I don't know if this will be helpful or not but we have two functions
-
int getFlags(Adapt* a, Entity* e)here https://github.com/SCOREC/core/blob/master/ma/maAdapt.cc#L81 which returns an int containing all the flags (i.e., COLLAPSE, SPLIT, etc). (each bit in the integer corresponds to a flag see here https://github.com/SCOREC/core/blob/master/ma/maAdapt.h#L17 for the bit locations) -
bool getFlag(Adapt* a, Entity* e, int flag)here https://github.com/SCOREC/core/blob/master/ma/maAdapt.cc#L96 which checks for a specific flag.
There are also the corresponding set functions for each of the above.
So, it might be helpful to use the int value (obtained by the first functions) instead of the bool (obtained by the second function) when you force the flags for the matched entities in the hacked code.
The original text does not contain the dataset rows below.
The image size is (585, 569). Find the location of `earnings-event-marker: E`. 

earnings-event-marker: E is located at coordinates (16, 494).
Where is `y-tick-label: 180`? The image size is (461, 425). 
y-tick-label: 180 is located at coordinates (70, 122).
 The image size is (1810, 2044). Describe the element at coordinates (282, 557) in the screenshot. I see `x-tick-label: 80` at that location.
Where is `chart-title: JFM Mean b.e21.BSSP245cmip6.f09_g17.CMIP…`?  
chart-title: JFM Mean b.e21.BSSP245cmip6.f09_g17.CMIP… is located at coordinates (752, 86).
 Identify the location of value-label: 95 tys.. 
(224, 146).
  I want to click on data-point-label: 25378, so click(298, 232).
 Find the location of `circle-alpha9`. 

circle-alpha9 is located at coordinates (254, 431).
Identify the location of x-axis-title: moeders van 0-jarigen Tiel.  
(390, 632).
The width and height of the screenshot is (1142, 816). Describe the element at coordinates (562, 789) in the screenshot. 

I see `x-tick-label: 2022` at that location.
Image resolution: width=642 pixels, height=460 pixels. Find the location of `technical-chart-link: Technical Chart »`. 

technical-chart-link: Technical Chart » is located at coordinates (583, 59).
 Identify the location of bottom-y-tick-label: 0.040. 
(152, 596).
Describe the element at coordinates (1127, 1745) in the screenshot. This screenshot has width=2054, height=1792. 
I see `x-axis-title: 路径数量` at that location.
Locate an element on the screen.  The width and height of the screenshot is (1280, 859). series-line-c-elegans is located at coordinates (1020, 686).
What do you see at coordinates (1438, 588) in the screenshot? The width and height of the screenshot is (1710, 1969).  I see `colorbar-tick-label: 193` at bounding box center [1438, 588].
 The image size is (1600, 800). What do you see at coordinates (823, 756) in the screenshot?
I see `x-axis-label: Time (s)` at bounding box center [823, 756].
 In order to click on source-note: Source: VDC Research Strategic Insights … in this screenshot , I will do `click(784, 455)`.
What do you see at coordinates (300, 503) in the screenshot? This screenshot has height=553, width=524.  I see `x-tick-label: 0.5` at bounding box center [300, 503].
That way you can make sure all the flags are matched for a given entity.
I added the writing of flag after "badflag" and this is what I get.
MeshAdapt: version 2.0 !
MeshAdapt: iteration 0
rank 5589 badflag 4 xyz -0.002586218218 0.009651897791 0.0008164286753 -0.002586218218 0.009651897791 0.0008114288737
rank 4734 badflag 4 xyz 0.002586218218 0.009651897791 0.000816432012 0.002586218218 0.009651897791 0.000811424012
rank 6745 badflag 4 xyz 0.002586218218 0.009651897791 0.000816432012 0.002586218218 0.009651897791 0.000811424012
rank 5589 badflag 4 xyz -0.002586218218 0.009651897791 0.0008164286753 -0.002586218218 0.009651897791 0.0008114288737
MeshAdapt: coarsened 1508689 edges in 644.529662 seconds
rank 5261 badflag 1 xyz -0.001536249417 0.006062729008 0 -0.001519191546 0.006013116779 0
rank 5261 badflag 1 xyz -0.00144037133 0.006048323858 0 -0.001536249417 0.006062729008 0
rank 3061 badflag 1 xyz -0.001519190288 0.006013112085 0.025 -0.001488309744 0.006055524086 0.025
rank 3061 badflag 1 xyz -0.001488309744 0.006055524086 0.025 -0.001584186574 0.006069924541 0.025
expected tag "ma_refine_number" on entity type 2
expected tag "ma_refine_number" on entity type 2
signal 6 caught by pcu
signal 6 caught by pcu
From looking at the flag defs that Morteza pointed me to the latter ones that lead to a crash seem to be related to SPLIT which I think I had successfully survived before so this is perhaps not the issue and just a coincidence that the these flags are getting triggered just before the crash?
Or maybe I was just lucky to get them to survive before by adding the SPLIT case to the COLLAPSE case for making tags match?